New race discrimination commissioner appointed
Multicultural community leader and lawyer Chin Tan has been named the nation’s new race discrimination commissioner.
Attorney-General Christian Porter announced Chin Tan would take up the role from this week.
Mr Tan has most recently been working at Swinburne University in Melbourne as the director of multicultural engagement, and was previously head of the Victorian Multicultural Commission.
He was born in Malaysia, but moved to Australia for university before embarking on a 20-year legal career.
Mr Tan is replacing Tim Soutphommasane, who ended his five-year term in August.
Mr Tan has said he sees his role very differently to his predecessor and will not engage in advocacy or political commentary.
Attorney-General Christian Porter praised Mr Tan as “a well-known and recognised leader in the multicultural community” who would “represent all Australians”.
In a clear departure from his predecessor, Mr Tan said there were limits to the power of “calling out” racism – even for the race discrimination commissioner.
“Calling out racism is very important, but I want to be very careful that we put things in context – because I do share a view that that can be overplayed sometimes,” he told media.
“It’s important to remember the race discrimination [commissioner] role is not meant to divide, it’s meant to enhance communities and strengthen them.”
Mr Tan was born in Malaysia to Chinese parents, and migrated to Melbourne in the 1980s. After leaving commercial law in 2011, he headed the Victorian Multicultural Commission, and since 2015 he has been director of multicultural engagement at Swinburne University of Technology.
In 1999, he unsuccessfully sought Liberal preselection for the Victorian state seat of Bennettswood. Since then, he maintained sporadic involvement with the Liberal party, finally resigning his membership a month ago.
His new $350,000-a-year job sits within the Australian Human Rights Commission, which has been the subject of political controversy since the Coalition came to loggerheads with former president Gillian Triggs over asylum seekers.
Some conservatives had argued for the race discrimination role to be scrapped or renamed, but the government opted to do neither.

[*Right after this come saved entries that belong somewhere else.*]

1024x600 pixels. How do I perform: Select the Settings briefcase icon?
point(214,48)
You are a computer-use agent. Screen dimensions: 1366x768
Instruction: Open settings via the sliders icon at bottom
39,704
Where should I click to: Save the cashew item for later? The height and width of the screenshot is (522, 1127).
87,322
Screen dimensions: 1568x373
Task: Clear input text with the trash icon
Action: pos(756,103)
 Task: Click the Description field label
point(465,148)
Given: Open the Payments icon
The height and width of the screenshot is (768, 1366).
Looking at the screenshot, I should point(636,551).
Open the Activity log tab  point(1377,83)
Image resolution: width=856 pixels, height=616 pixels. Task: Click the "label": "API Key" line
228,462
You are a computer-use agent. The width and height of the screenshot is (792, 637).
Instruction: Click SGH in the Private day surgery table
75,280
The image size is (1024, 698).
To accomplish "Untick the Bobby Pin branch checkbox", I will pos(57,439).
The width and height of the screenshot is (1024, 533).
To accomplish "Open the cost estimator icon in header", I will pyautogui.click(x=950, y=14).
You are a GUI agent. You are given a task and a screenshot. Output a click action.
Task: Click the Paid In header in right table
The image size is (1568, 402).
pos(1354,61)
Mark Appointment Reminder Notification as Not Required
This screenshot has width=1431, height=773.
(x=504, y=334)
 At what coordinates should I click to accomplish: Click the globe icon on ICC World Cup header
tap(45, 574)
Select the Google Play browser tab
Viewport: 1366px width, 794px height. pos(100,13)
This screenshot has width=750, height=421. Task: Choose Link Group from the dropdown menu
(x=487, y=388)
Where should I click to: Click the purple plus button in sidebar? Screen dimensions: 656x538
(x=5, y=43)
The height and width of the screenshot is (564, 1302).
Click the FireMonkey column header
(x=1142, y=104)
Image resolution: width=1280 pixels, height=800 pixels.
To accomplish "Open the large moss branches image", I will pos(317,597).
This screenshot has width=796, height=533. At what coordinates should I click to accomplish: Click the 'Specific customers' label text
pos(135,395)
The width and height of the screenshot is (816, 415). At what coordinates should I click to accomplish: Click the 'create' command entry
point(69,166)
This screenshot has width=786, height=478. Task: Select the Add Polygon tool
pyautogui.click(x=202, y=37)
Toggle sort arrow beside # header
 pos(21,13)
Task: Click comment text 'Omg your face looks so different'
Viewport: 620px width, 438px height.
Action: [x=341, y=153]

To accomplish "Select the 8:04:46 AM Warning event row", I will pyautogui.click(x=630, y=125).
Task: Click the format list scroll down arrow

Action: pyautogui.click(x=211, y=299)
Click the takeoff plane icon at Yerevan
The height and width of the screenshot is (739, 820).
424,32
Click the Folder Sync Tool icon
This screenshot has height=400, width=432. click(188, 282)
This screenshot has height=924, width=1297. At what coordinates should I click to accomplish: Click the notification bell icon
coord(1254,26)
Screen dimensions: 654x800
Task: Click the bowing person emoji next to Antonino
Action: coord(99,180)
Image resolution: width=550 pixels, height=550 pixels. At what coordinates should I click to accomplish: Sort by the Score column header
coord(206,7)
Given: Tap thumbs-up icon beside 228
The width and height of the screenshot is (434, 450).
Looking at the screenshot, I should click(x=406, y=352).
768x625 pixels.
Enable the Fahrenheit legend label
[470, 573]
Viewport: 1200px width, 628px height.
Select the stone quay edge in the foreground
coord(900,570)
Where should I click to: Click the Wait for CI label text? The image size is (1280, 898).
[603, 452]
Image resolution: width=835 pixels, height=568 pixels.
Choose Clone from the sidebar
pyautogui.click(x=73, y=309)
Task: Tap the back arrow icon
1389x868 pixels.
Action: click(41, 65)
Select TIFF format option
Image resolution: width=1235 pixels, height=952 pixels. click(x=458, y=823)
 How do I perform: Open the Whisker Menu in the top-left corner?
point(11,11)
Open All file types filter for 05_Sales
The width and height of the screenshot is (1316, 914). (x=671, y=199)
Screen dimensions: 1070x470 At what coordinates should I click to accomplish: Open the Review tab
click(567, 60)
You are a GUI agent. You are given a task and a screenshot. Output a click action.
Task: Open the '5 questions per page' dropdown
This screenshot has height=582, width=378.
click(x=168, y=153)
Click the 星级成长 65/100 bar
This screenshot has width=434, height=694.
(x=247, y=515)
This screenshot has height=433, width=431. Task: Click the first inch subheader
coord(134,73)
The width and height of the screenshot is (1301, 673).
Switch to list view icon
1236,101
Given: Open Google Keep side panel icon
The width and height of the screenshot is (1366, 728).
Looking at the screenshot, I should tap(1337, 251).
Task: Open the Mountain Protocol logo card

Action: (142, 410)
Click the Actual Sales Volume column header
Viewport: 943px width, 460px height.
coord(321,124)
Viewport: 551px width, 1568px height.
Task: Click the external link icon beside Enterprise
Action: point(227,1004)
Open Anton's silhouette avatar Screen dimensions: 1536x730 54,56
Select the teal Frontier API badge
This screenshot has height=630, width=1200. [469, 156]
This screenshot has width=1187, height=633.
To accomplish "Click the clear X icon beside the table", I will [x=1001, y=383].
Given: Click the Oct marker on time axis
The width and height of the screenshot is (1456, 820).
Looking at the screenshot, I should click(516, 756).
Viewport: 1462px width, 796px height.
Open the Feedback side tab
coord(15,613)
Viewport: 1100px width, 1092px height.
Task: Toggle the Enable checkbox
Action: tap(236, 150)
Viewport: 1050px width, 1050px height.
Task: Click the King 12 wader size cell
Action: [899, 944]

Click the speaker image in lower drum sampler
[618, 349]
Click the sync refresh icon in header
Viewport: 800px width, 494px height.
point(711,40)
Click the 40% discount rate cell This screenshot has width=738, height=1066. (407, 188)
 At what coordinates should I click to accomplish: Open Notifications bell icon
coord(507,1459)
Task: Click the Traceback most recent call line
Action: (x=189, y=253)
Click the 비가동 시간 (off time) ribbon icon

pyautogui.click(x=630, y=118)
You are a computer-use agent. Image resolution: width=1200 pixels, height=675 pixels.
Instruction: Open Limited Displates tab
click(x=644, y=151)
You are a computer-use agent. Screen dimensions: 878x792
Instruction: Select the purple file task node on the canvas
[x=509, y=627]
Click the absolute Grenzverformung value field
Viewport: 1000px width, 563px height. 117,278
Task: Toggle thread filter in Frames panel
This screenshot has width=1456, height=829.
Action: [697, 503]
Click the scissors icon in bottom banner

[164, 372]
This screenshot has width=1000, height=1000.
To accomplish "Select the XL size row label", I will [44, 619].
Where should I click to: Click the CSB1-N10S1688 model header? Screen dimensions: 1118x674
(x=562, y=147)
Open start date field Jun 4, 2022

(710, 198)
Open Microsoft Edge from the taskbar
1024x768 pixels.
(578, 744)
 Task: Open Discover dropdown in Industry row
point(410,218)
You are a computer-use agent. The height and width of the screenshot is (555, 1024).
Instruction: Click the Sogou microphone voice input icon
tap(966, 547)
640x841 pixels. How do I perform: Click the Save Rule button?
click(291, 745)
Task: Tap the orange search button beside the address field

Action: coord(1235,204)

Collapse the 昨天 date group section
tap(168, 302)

“There are obviously racial challenges many countries would have,” he told SBS News.
“But it’s not the same as equating the whole nation as being racist.”
“I’ve always espoused the view that Australia, compared to many other countries around the world, has a far better system, in the sense that it is a non-discriminatory system right across, and that has given us the backbone to be able to find opportunities in this country as well.”
But he said to make sure that remains the case means ensuring equality in access to opportunities for individuals.
“I think education is an important element about defeating, combating, tackling racism. The counterpart arrangement is to ensure that we provide opportunities for people to get ahead financially, economically, socially.
“And this an important factor to help people to feel independent, confident in themselves. And to be able, therefore, in many ways, help tackle racism.”
He said it is regrettable that the office of race discrimination commissioner has become politicised, and he urged politicians to be more respectful when speaking on potentially divisive issues.
“Respect is terribly important to help engender that balanced capacity to be able to be sure that we don’t divide,” he said, adding that it also important that Australian society is robust enough to handle debate.
“People are entitled, in a free country likes ours, to make those comments as they see fit.”
“But I believe the strength of what we do is to have a community that has all the trappings and all the mechanisms and virtues necessary to ensure they do not dominate the lives that we have.”
He said he won’t be shying away from controversial race issues, such as a previous proposal to abolish section 18C of the Racial Discrimination Act, which prohibits offending, insulting, humiliating, or intimidating another person, or group of people, based on their race, colour, national or ethnic origin.
But in the end, he wants to be effective and encourage less polemical debate.
“If there is a public debate again, if there is, I suppose, an agitation or a view, an interest, about how we can change the law at any time, I’m happy to be a part of that debate,” he said.
He said his ultimate wish is that race is not an issue that divides Australians.
“I see my role as uniting, and that that race should not be an issue which divides Australians. And my role is to ensure that we protect Australians, to ensure that they have the equal opportunity to proceed and to enjoy themselves as citizens of this country.